Written request >> Copy out each line of the material below that contains the string "orange", treating uppercase and lowercase as different.

Word and element pointing entries >>
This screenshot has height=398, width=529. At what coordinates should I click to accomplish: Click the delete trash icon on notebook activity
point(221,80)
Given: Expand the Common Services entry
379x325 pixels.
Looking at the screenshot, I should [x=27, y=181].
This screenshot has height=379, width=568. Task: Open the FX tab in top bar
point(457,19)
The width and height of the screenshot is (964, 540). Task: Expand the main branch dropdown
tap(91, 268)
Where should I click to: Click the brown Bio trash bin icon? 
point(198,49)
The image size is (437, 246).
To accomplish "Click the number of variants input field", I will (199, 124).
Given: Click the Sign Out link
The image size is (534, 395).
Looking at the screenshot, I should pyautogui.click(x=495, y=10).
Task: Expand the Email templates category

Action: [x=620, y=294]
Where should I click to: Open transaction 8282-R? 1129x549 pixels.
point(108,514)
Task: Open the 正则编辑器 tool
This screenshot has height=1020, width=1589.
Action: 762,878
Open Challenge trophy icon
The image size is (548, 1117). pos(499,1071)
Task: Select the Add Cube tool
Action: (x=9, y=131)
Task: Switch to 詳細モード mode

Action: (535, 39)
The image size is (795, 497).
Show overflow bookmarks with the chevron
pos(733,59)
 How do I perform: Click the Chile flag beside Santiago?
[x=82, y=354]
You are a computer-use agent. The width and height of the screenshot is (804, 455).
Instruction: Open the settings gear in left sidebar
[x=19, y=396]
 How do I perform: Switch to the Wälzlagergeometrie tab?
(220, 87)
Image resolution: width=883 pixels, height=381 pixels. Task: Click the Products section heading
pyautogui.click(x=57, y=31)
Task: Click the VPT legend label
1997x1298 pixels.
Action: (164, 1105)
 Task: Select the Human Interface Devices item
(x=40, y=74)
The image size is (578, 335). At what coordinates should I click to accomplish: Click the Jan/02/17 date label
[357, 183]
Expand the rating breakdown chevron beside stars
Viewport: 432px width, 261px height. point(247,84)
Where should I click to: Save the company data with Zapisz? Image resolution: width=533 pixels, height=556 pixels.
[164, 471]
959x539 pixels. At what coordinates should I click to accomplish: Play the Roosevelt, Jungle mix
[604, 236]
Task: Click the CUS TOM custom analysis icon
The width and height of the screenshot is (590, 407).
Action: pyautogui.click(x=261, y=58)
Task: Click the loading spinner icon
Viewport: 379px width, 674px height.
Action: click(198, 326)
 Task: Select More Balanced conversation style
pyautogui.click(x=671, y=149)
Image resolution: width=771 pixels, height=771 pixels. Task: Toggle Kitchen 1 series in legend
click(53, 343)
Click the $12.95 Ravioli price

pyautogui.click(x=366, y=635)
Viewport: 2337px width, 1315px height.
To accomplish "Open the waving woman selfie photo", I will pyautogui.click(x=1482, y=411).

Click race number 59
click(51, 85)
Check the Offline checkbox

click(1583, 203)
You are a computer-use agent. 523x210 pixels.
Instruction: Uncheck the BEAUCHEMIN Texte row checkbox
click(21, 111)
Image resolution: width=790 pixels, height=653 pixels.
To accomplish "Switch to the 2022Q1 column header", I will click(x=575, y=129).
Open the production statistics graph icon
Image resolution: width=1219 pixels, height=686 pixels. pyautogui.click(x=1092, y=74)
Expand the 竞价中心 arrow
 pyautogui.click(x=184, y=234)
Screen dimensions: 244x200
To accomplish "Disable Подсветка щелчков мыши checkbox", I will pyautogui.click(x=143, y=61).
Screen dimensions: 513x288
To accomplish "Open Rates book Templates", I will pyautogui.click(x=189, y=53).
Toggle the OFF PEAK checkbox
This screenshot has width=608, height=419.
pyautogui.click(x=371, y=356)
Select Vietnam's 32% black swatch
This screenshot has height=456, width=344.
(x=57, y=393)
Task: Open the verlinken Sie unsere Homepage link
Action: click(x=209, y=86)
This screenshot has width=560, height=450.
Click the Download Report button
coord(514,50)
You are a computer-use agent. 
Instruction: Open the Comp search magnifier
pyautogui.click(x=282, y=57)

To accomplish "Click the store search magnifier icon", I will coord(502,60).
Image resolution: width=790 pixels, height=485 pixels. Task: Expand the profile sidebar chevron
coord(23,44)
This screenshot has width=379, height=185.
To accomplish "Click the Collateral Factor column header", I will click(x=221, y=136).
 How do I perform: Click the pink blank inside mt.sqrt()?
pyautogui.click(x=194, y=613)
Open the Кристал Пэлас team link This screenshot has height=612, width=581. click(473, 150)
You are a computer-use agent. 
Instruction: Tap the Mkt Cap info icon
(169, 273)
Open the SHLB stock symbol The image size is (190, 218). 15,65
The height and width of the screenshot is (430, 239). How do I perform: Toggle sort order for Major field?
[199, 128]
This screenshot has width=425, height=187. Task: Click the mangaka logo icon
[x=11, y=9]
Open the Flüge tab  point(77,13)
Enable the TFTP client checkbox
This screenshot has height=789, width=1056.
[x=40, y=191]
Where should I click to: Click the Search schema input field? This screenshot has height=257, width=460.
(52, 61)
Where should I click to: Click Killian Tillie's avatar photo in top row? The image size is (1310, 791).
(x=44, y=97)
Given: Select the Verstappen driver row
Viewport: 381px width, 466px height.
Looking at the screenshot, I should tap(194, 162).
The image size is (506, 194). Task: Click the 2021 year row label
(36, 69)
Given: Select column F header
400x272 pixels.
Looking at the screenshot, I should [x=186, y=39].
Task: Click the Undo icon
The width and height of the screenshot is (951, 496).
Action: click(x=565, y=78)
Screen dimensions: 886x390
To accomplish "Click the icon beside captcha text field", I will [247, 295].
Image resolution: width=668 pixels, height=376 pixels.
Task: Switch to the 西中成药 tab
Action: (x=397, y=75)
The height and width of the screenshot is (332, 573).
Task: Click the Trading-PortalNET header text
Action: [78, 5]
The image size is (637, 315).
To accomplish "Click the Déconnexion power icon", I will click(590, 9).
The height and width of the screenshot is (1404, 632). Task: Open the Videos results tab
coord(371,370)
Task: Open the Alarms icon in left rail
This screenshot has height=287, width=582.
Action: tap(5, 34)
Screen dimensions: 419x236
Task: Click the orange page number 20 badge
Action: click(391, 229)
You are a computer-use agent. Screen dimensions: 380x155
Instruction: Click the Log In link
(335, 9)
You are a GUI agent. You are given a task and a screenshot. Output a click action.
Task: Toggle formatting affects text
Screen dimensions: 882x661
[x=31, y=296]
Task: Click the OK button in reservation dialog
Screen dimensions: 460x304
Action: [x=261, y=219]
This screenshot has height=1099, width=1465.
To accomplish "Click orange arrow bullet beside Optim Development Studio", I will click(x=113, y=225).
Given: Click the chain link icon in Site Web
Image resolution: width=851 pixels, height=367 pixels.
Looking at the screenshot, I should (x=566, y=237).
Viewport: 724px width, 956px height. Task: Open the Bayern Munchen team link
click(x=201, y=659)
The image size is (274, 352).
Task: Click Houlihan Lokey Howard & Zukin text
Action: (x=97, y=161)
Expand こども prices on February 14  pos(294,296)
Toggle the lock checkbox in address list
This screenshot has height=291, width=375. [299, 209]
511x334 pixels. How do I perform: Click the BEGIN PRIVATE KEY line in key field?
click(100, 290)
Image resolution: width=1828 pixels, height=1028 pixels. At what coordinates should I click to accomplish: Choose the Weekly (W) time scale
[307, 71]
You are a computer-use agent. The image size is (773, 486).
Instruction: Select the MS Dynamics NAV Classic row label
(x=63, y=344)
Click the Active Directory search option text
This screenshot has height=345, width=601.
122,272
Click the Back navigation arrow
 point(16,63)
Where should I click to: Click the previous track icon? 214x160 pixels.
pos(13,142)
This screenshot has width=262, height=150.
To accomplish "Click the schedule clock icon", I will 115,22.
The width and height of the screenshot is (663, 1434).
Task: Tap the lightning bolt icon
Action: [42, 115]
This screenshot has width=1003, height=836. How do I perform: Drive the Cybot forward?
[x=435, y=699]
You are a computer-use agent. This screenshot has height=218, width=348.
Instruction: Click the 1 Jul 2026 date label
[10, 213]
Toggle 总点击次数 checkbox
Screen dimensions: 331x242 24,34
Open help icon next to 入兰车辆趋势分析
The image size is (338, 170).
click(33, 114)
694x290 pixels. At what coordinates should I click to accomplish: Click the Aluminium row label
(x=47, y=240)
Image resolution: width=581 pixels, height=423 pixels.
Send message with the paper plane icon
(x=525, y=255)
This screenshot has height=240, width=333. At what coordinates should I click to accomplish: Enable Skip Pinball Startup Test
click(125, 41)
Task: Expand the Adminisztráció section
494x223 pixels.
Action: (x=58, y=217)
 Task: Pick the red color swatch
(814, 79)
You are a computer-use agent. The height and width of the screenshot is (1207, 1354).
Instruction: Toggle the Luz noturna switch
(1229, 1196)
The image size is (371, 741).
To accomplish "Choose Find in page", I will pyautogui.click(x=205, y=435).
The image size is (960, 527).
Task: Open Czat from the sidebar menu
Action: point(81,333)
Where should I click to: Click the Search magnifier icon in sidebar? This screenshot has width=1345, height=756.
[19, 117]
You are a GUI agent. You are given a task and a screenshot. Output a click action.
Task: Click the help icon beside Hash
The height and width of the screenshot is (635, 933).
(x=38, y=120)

Complete answer >>
Task: Click the orange page number 20 badge
To accomplish "Click orange arrow bullet beside Optim Development Studio", I will click(x=113, y=225).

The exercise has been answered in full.